(WTNH) – As parents send their students back to school, you may be thinking about how one day you’ll be sending them to college. The big question is will you be ready financially?
We are Stretching Your Dollar with a look at your options no matter how old they are.
Financial Planner Derek Mazzarella says there are three options he recommends his clients consider.
First, there’s the CHET Program, the state’s 529 plan. It’s money set aside specifically for college and you can decide how aggressive or conservative you want the investment to be depending on how old your child is now
Mazzarella also says there’s a tax benefit to consider.
” If you contribute up to $5,000 for an individual or $10,000 for married filing jointly, you do get a tax deduction up to those amounts in the state of Connecticut for the state tax,” Mazzarella said.
The only catch? There’s not a lot of wiggle room when it comes to how the money can be used.
It’s definitely designed for college and at five years old, we don’t know if they’re going to college or not, or what their interests are so it’s challenging,” Mazarella said.
Then there is a “UTMA account” which is the Uniformed Trust for Minors Act and is more flexible when it comes time to spend.
“The real benefit is you can invest in anything, it’s liquid.

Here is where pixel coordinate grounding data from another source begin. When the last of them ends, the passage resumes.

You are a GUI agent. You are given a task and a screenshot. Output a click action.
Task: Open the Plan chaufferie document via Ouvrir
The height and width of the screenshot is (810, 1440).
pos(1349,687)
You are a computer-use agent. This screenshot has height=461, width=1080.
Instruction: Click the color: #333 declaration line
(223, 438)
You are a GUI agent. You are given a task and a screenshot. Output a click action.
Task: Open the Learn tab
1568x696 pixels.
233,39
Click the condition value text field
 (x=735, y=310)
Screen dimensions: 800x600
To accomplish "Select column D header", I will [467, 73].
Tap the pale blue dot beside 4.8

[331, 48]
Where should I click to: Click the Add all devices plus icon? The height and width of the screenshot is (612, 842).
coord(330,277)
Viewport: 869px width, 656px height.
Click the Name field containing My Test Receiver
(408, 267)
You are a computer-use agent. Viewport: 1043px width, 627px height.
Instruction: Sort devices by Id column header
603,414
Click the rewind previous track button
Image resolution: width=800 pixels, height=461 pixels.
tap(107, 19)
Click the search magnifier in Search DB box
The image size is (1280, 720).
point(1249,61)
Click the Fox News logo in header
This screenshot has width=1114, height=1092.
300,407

And the first $1,050 in income this year is basically tax-free. The next $1,050 is a 10% tax so it you’re in a higher tax bracket, that could be a good option.:
He cautions the flexibility when it comes time to use it, and a big pot of money ends up in young hands.
Then there’s a regular savings account where you have total control and flexibility. It’s just not as tax-efficient as the other two, which is why Mazzarella says he recommends all three.
“In recommend doing a blend of the three because they have their pros and cons, especially with the 529 plan if they don’t go to college, there’s a 10% penalty on the growth. Plus you play taxes on it.”
Mazzarella says for 529 plans, parents also can transfer some funds to a Roth IRA if a child doesn’t go to college.